>> BEGIN Data provided

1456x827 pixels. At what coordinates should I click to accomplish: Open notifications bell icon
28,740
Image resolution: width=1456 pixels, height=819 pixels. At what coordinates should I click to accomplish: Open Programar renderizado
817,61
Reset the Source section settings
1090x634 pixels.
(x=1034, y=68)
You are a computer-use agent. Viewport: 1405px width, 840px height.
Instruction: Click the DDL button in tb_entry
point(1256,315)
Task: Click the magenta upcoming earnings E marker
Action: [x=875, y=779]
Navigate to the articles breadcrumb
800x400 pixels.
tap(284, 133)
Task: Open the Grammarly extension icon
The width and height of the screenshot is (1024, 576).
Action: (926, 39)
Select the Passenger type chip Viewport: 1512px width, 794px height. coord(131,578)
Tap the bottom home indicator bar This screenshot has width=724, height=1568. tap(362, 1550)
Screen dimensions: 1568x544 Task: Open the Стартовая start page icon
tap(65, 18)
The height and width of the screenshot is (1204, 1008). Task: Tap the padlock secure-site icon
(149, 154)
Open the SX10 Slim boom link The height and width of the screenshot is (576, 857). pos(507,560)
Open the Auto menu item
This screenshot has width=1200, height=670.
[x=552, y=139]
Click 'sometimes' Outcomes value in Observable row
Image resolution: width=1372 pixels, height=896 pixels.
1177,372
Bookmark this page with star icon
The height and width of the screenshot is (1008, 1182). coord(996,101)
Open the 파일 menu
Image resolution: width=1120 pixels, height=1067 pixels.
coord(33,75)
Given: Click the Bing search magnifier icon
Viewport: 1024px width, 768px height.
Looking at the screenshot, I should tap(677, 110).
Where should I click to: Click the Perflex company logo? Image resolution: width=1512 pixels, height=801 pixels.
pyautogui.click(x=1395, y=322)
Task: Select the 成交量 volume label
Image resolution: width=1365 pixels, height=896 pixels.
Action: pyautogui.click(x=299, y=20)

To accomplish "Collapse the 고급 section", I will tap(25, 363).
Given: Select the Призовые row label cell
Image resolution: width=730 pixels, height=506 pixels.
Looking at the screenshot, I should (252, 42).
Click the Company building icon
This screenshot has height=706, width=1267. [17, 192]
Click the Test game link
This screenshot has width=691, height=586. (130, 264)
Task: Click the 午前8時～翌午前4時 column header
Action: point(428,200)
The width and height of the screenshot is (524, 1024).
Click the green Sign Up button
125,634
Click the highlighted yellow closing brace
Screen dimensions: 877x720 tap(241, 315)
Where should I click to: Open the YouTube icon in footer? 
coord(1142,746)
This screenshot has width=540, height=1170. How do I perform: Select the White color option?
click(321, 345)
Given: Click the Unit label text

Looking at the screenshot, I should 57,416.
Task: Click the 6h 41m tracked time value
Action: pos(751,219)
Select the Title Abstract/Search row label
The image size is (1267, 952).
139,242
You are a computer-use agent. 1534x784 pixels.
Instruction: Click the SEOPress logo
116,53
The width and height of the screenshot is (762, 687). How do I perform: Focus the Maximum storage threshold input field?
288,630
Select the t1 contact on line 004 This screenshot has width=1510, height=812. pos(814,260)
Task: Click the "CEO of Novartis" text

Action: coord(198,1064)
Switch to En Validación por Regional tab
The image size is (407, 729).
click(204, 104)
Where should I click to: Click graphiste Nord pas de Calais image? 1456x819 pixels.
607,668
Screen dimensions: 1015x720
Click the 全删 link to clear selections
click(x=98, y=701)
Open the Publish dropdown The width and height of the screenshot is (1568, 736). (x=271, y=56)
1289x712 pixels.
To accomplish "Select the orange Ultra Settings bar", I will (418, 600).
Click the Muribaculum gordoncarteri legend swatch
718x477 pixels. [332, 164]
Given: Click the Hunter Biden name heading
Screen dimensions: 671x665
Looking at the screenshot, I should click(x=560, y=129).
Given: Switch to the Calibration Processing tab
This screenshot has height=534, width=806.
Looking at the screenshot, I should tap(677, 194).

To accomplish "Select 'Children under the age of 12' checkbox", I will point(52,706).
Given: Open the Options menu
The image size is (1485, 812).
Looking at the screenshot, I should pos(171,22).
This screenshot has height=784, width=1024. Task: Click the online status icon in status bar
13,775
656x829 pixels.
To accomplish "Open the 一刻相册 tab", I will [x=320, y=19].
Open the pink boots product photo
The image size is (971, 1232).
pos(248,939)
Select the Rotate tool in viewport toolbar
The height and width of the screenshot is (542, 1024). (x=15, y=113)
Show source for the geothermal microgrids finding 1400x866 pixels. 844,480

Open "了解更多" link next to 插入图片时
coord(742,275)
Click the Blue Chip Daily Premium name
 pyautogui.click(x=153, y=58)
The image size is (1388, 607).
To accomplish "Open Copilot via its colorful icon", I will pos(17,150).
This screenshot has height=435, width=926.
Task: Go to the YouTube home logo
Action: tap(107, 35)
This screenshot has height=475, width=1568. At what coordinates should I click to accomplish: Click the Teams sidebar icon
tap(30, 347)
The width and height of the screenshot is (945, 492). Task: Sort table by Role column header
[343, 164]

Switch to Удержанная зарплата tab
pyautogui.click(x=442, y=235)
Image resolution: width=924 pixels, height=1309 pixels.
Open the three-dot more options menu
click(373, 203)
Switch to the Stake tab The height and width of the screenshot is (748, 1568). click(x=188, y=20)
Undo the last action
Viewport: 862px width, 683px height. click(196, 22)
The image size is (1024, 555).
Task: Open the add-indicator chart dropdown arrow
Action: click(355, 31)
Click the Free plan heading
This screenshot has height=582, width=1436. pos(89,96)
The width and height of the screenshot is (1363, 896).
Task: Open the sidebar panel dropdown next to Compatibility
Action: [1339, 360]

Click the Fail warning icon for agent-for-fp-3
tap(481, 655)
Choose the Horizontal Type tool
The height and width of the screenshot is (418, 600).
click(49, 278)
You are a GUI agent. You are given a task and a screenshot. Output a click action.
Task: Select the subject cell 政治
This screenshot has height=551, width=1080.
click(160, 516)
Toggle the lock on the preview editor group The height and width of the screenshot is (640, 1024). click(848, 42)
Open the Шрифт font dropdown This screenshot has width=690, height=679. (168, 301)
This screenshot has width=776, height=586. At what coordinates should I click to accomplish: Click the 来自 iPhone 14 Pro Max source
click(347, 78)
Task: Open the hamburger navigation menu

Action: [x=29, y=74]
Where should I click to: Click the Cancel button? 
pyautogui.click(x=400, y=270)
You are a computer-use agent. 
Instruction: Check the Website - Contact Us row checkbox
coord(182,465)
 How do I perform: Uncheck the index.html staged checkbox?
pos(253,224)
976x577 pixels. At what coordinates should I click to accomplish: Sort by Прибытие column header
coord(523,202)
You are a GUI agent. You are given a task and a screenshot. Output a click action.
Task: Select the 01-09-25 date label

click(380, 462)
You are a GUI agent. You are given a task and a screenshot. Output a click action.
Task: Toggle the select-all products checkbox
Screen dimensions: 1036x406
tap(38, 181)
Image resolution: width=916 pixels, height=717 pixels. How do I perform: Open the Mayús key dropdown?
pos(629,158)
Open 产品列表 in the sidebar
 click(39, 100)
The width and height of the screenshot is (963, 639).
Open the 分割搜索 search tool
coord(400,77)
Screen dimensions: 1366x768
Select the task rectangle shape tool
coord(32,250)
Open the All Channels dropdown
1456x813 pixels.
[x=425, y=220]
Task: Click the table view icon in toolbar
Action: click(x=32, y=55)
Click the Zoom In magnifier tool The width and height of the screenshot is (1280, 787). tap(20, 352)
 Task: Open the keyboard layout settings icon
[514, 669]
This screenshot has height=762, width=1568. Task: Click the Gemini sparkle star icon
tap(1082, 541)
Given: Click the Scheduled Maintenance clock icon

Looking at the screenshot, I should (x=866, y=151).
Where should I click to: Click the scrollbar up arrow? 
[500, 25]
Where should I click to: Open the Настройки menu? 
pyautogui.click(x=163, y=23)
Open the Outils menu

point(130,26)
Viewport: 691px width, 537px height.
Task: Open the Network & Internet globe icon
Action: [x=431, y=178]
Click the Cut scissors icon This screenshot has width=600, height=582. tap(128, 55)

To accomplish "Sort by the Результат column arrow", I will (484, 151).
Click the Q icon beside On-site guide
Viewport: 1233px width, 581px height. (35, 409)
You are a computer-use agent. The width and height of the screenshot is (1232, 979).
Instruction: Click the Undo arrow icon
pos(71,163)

>> END Data provided

Exercise goal :: Rewrite the stretch of items above from the line containing "Undo the last action" through the line containing "Open the Шрифт", with "Toggle" renamed to "Switch" and everything else kept the same. Give only those lines.

Task output ::
Undo the last action
Viewport: 862px width, 683px height. click(196, 22)
The image size is (1024, 555).
Task: Open the add-indicator chart dropdown arrow
Action: click(355, 31)
Click the Free plan heading
This screenshot has height=582, width=1436. pos(89,96)
The width and height of the screenshot is (1363, 896).
Task: Open the sidebar panel dropdown next to Compatibility
Action: [1339, 360]

Click the Fail warning icon for agent-for-fp-3
tap(481, 655)
Choose the Horizontal Type tool
The height and width of the screenshot is (418, 600).
click(49, 278)
You are a GUI agent. You are given a task and a screenshot. Output a click action.
Task: Select the subject cell 政治
This screenshot has height=551, width=1080.
click(160, 516)
Switch the lock on the preview editor group The height and width of the screenshot is (640, 1024). click(848, 42)
Open the Шрифт font dropdown This screenshot has width=690, height=679. (168, 301)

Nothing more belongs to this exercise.